I was nervous before this race. More nervous than any other race I can remember and this was essentially as I was not prepared for the swim. I've swum twice this year, once in the Cheltenham triathlon (500m) and once today in a 2km swim.
For today I wore a wetsuit, the heating in the pool was turned off last week and so it has been slowly cooling. It actually wasn't that cold and the temperature was quotes as 17c. I was third off in my lane with a 9am start time. As the start time approached I was getting more nervy, fiddling with my goggles and swim cap. Removing and putting on my nose clip. I wish the race had started 5 minutes earlier.

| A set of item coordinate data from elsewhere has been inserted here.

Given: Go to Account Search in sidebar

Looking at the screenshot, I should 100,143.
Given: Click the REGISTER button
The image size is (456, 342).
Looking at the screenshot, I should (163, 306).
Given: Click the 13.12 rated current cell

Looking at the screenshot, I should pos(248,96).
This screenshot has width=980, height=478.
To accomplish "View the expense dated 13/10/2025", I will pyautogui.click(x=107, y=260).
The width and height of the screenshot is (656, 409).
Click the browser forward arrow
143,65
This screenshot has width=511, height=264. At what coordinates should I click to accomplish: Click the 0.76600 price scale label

When I was off everything felt good. The water rushed into my wetsuit and was refreshing, not cold. I settled into a rhythm where I was breathing every 2 and 4 strokes. I only breathe on my left. The two people in my lane pulled ahead and over the swim both would pass me. I really did not care. I had imagined a 40min swim time. I checked my watch at 32 lengths (the mile) and it was 27mins and change. Not fast comparatively but very good for me. I felt confident and pushed a bit in the final 8 lengths.

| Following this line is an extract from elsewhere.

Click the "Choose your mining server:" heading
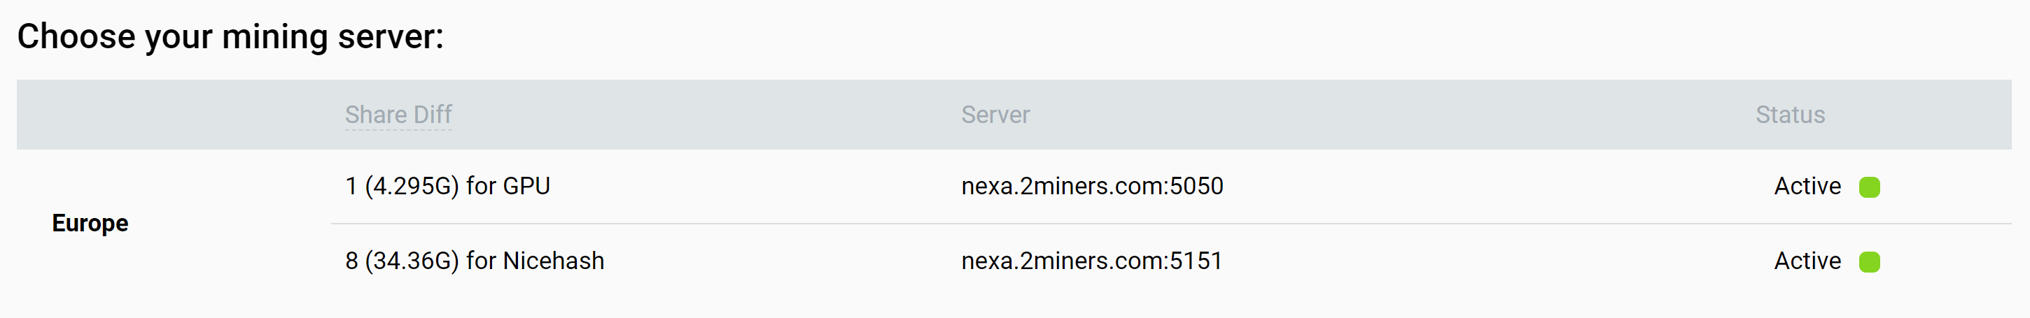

Getting out of the pool at the deep end was interesting. My arms were dead and my knees are not bendy so I just flopped onto the side and dragged myself up.
Into transition, I couldn't undo my wetsuit, luckily there was a volunteer on hand to give me a hand. Out of the suit, into my socks and trainers, race belt on and off out the front. I opted for my Salomon Mission XR shoes for this as this is a real road to trail type of course. I could see a couple of runners ahead of me and set about trying to catch them.
Map of the run route: https://maps.google.co.uk/maps/ms?ie=UTF8&hl=en&msa=0&msid=109014887617379207138.00048e6d59a6d172e3514&ll=51.87824,-2.068605&spn=0.03921,0.111494&t=h&z=14
Through Cox's meadow I passed a lady that was ahead of me. Then on the way up Sandy Lane I passed another runner. There would be one more that I would get in front of very near to the top. The climb was tough, I ran as much as I could but ended up walking near the top. My Achilles and calves screaming under pressure. Once the trail flattened out I was running again and felt really good. The view across Cheltenham was stunning. The town was laid out with then a thin layer of cloud above which you could see the Malverns and Black Mountains. Down to the Devils Chimney and then back the way we came.
The descent was even harder. With my knees as they are I am always tentative on downhill. There were lots of runners coming up too which made it tricky.
As I made my way down there was a noise of footsteps behind me. Gaining quickly a man shouted that he was passing on my left. He flew past me, freewheeling. I tried to keep pace but he was flying. I thought I'd try to catch him once we were back on Tarmac but very quickly realised that was futile too.
Back through Coxs Meadow and the lido. As I entered I took a wrong turn heading back into transition rather than towards the finish line. A quick deviation and I crossed the line. Watch time was 1:30:44.
At the start I had figured that 1:30 would be a good time. It was but with different splits to what I had imagined. I thought I'd be 40/45-48 with a couple mins in transition. As it was the swim was better and the run worse.
Like all the lido events this was organised brilliantly and while the events are competitive they never feel exclusive.
Will I do it again? Maybe, it will all depend on how the next 12 months go and how much swimming I can do. I would not do it again without committing to that as the main focus of my nerves was that I had let myself down by not preparing properly.